= Beginning of Section =
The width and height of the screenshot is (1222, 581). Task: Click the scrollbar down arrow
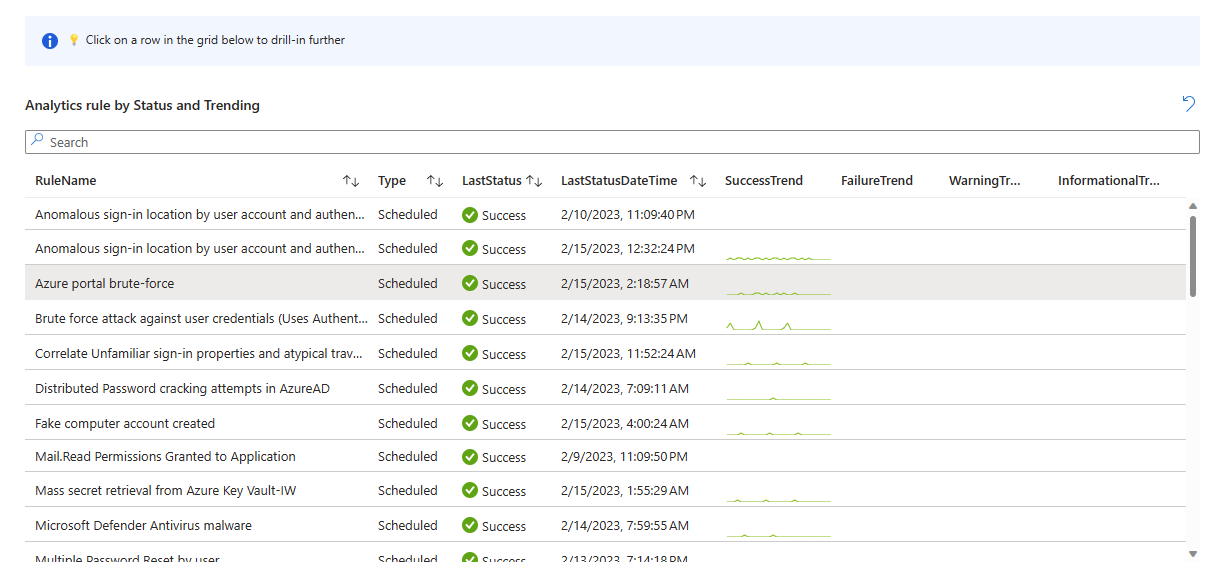[x=1192, y=552]
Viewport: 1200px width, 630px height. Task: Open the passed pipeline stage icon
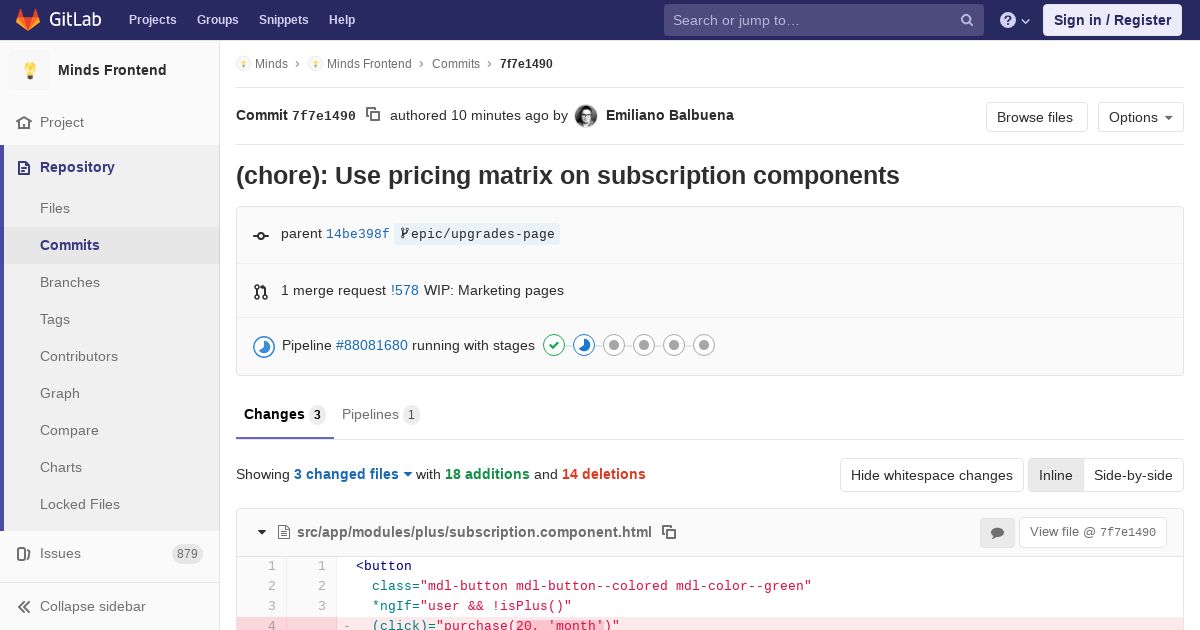[x=554, y=345]
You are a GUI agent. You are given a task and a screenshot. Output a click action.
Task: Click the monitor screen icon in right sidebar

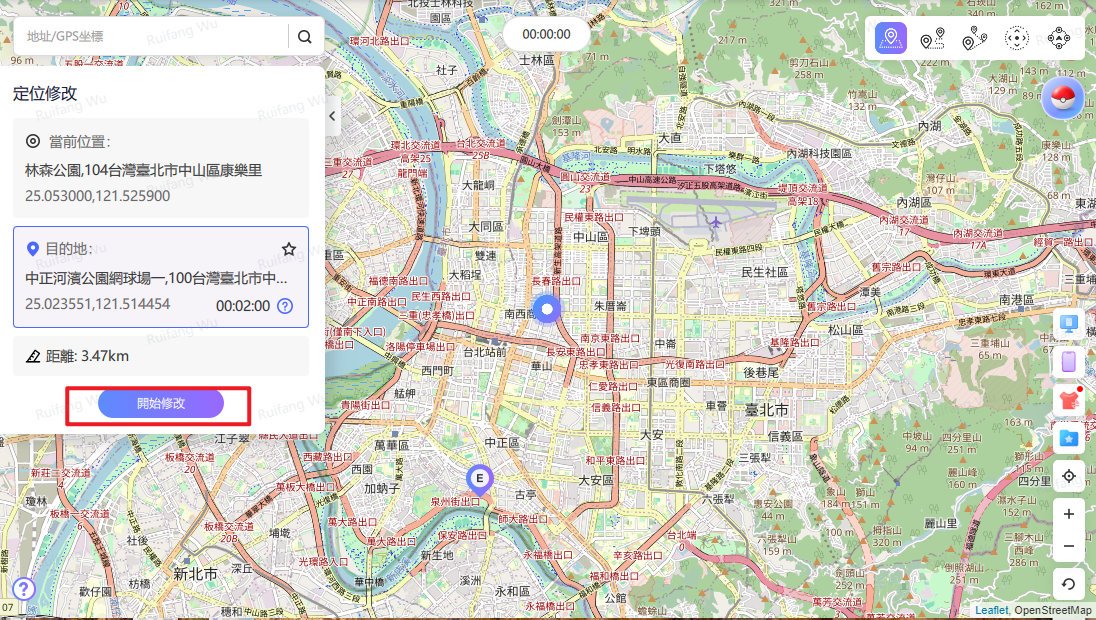[1068, 324]
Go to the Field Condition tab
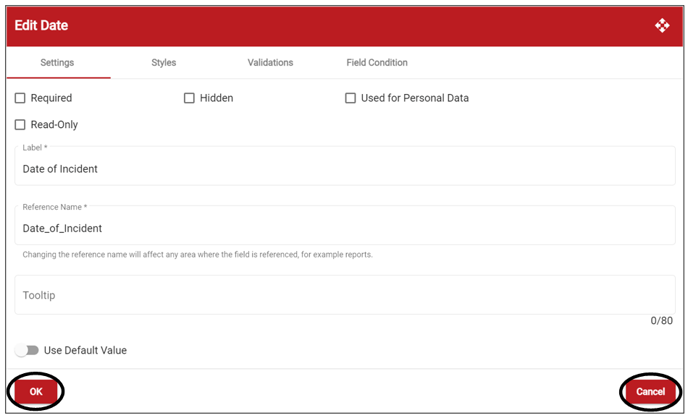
= End of Section =
The answer should be the records above, unchanged, with the pictures omitted.

• Finished exercise:
The width and height of the screenshot is (1222, 581). Task: Click the scrollbar down arrow
[x=1192, y=552]
Viewport: 1200px width, 630px height. Task: Open the passed pipeline stage icon
[x=554, y=345]
You are a GUI agent. You are given a task and a screenshot. Output a click action.
Task: Click the monitor screen icon in right sidebar

[1068, 324]
Go to the Field Condition tab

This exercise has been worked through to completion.